** EXERCISE MATERIAL follows **

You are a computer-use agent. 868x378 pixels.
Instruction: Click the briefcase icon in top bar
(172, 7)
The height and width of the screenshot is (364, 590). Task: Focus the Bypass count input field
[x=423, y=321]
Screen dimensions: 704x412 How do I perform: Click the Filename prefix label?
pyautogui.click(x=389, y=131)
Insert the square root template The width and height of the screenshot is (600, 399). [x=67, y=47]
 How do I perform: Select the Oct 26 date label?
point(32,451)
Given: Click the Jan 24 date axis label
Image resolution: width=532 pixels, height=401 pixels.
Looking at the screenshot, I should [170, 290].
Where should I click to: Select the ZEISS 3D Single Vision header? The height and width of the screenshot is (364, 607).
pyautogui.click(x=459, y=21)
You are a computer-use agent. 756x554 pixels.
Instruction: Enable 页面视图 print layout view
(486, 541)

** End of EXERCISE MATERIAL **

ASSIGNMENT
Find the lines above holding the word "computer" and show them.

SOLUTION TO THIS EXERCISE
You are a computer-use agent. 868x378 pixels.
You are a computer-use agent. 756x554 pixels.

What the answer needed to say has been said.